В Хобарте я наблюдал много казней. Сто пять, если быть точным. Для сэра Джорджа Артура публичные казни — ровно как уборка улиц — шаг к цивилизации. Я всегда ловлю последние слова осуждённых и издаю их, разумеется, с моими изменениями, отредактированные. В Хобарте дела с публикациями обстоят плохо, поэтому приходится доставлять удовольствие губернатору, который хочет, чтобы преступники, терроризировавшие колонистов, на эшафоте предстали раскаявшимися и запуганными перед лицом неминуемой смерти, — так народ поймёт, что это всего лишь жалкие трусы, и перестанет их бояться.
Опускаю описание мужества, с которым приветствуемый публикой, что видит в нём мстителя, Мэтью Бреди взошёл на плаху. Или же легкомысленная песенка Брайта: «Любовь моя, ниже, ниже, всё ниже…». Не говорю и о ругательствах и оскорблениях короля Джеффрисом, умолчу и об Уильяме Таффертоне, что накануне казни пытался продать по отдельности ногу и сердце двум разным хирургам и даже получил от них денежные ассигнации, которые тут же спустил на ром, отмечая свой уход со сцены, близкую свадьбу с прелестной невестой. Пришлось, однако, зафиксировать поведение Перри, который сперва отчаянно молился, а затем, встретившись взглядом со своим палачом, умудрился наложить в штаны и заблевать всё вокруг: преисполненный отвращения палач надавал тому оплеух, а Перри, повалившись на колени, чуть было не отправился к праотцам пару минутами раньше положенного.
Когда кориолисовы силы тянут тебя сюда, в южное полушарие, и заставляют кружиться вокруг сливной дыры мира, нужно как-то выходить из этого положения.
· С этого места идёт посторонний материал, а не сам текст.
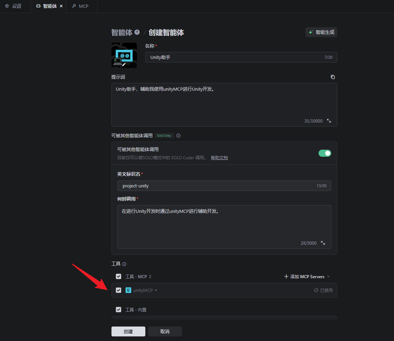Uncheck the 工具 - 内置 checkbox
The height and width of the screenshot is (341, 394).
(119, 310)
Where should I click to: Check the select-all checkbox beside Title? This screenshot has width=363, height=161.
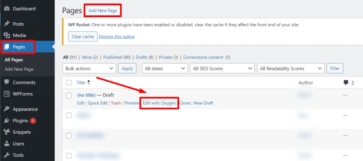pos(69,82)
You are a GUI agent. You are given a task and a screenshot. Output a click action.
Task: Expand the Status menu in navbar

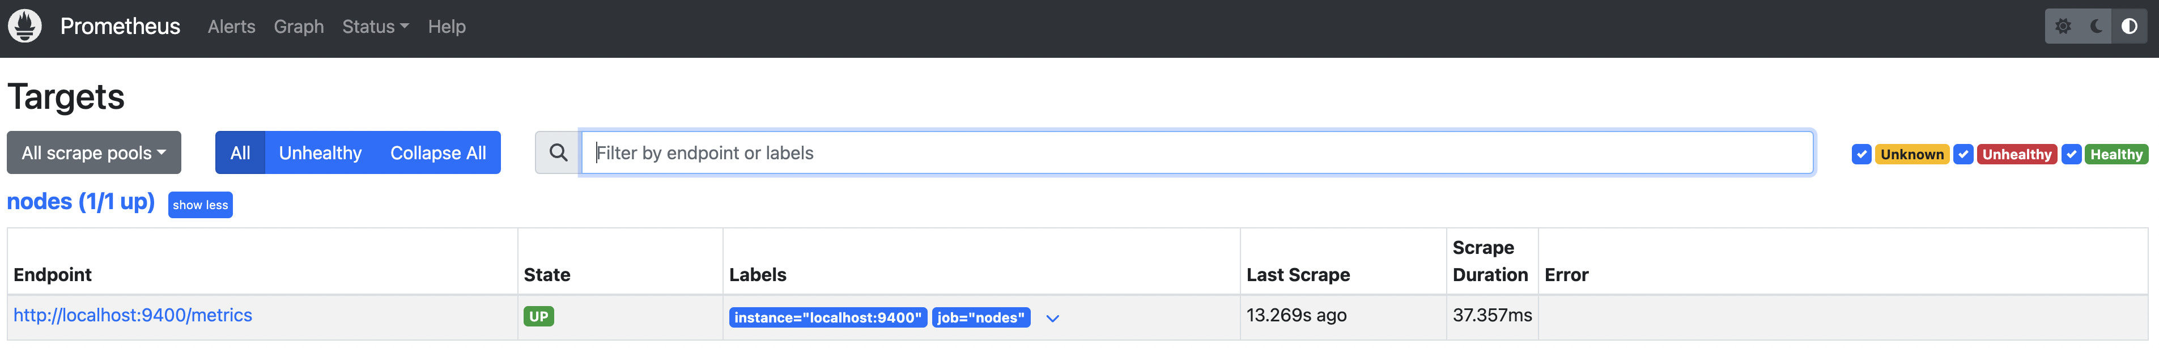375,27
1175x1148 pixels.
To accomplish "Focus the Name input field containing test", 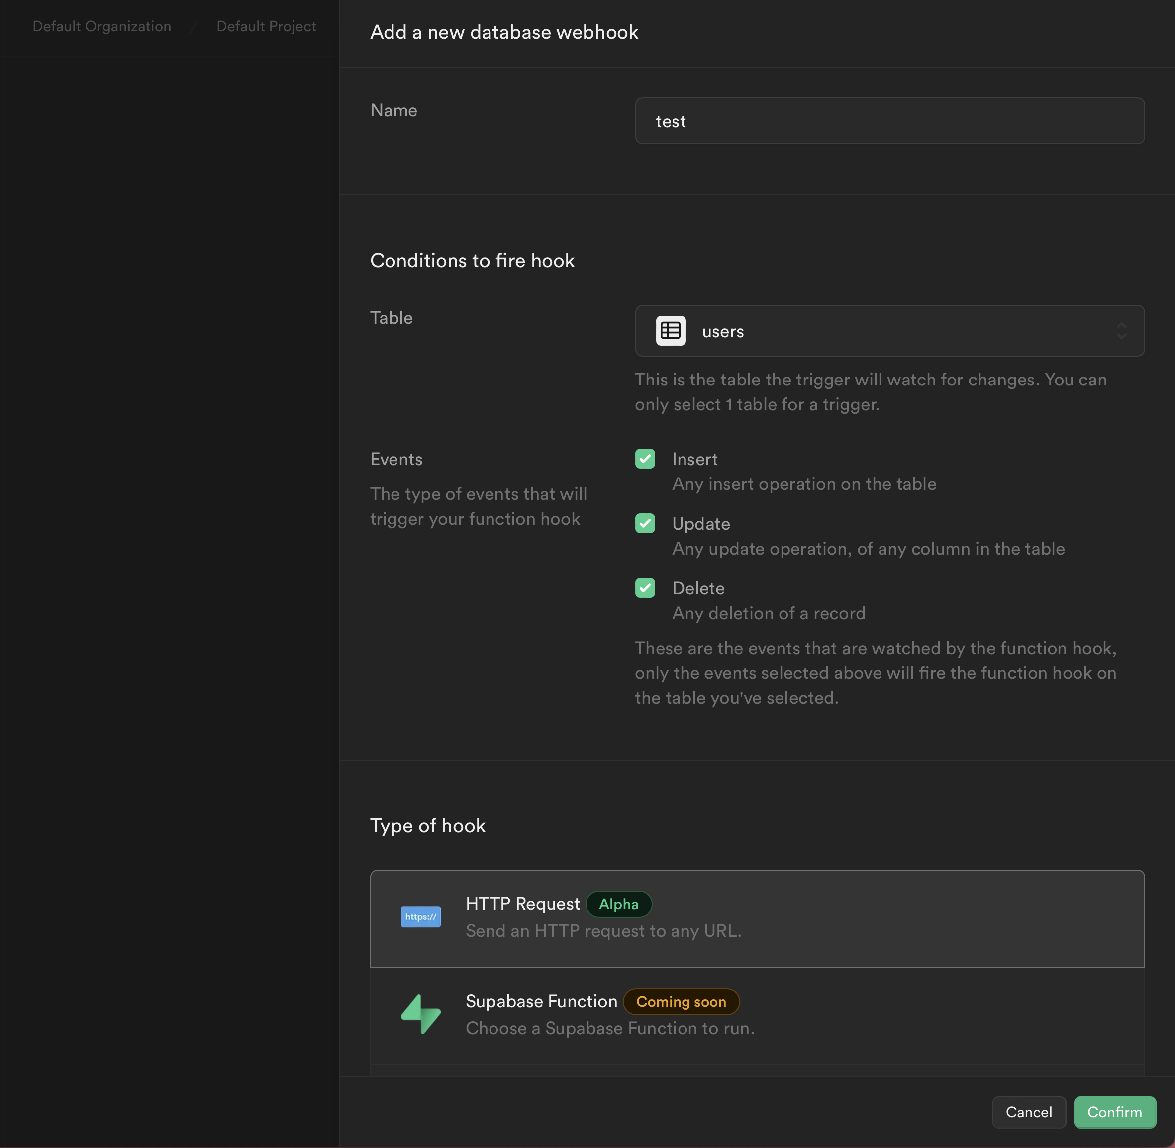I will [x=889, y=121].
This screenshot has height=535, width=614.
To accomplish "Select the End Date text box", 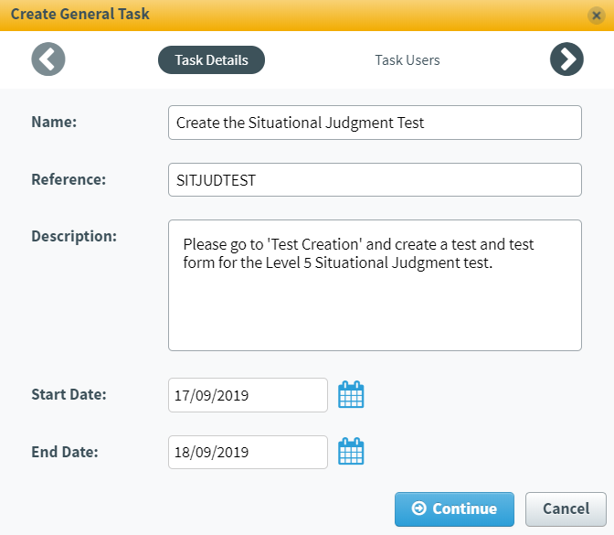I will (x=248, y=452).
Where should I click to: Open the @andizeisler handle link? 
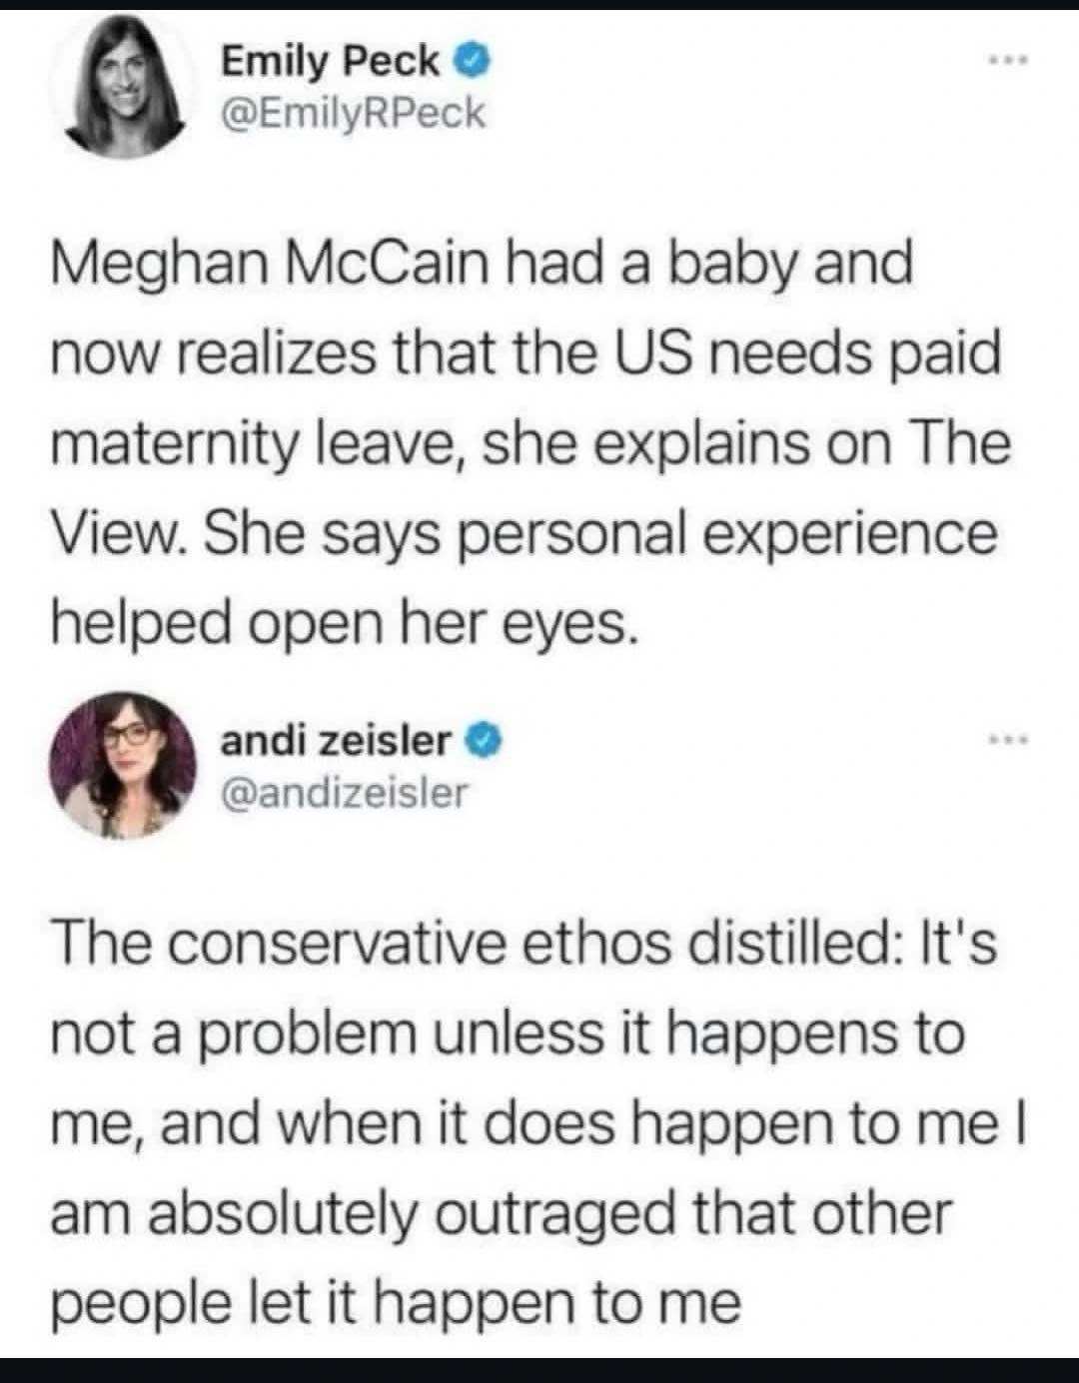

Я пытаюсь что-то сделать благодаря своим старым связям: преподобный Кнопвуд или великий геолог Адолариус Хамфри. Так или иначе, мы же вместе прибыли сюда первым кораблём, вместе создали этот мир. Должен же их как-то тронуть тот факт, что я очутился среди каторжников? И действительно, они пишут Его Превосходительству ходатайство о моём помиловании.
Хамфри ныне на высоком посту в полиции и не занимается больше скалами и измерениями возраста Земли. Полноте, миллионом лет меньше или больше, какая разница? Посмотрите на меня: я не знаю своего возраста. Двести семнадцать? Восемьдесят семь? Или сколько? Да вы и сами не знаете, вы умеете только щёлкать меня своими фотоаппаратами, пытаясь разгрести кашу в мозгах, тупьё. Жизнь, история, лицо человека — это же совсем другое. Старость и молодость отражаются на физиономии людей так же, как солнечный свет отражается на Земле, как Солнце, которое всё закатывается и вновь восходит. Ещё Хамфри сообщает губернатору о бесценности обладаемой мною информации. В моменты откровенных разговоров с нужными людьми я узнал о подковёрных играх, направленных на ниспровержение колониальной кредитной системы, что способно вызвать панику. Сэр Джордж колеблется: из Лондона до его сведения довели, что я опасный субъект. Оно и верно: опасен для себя самого.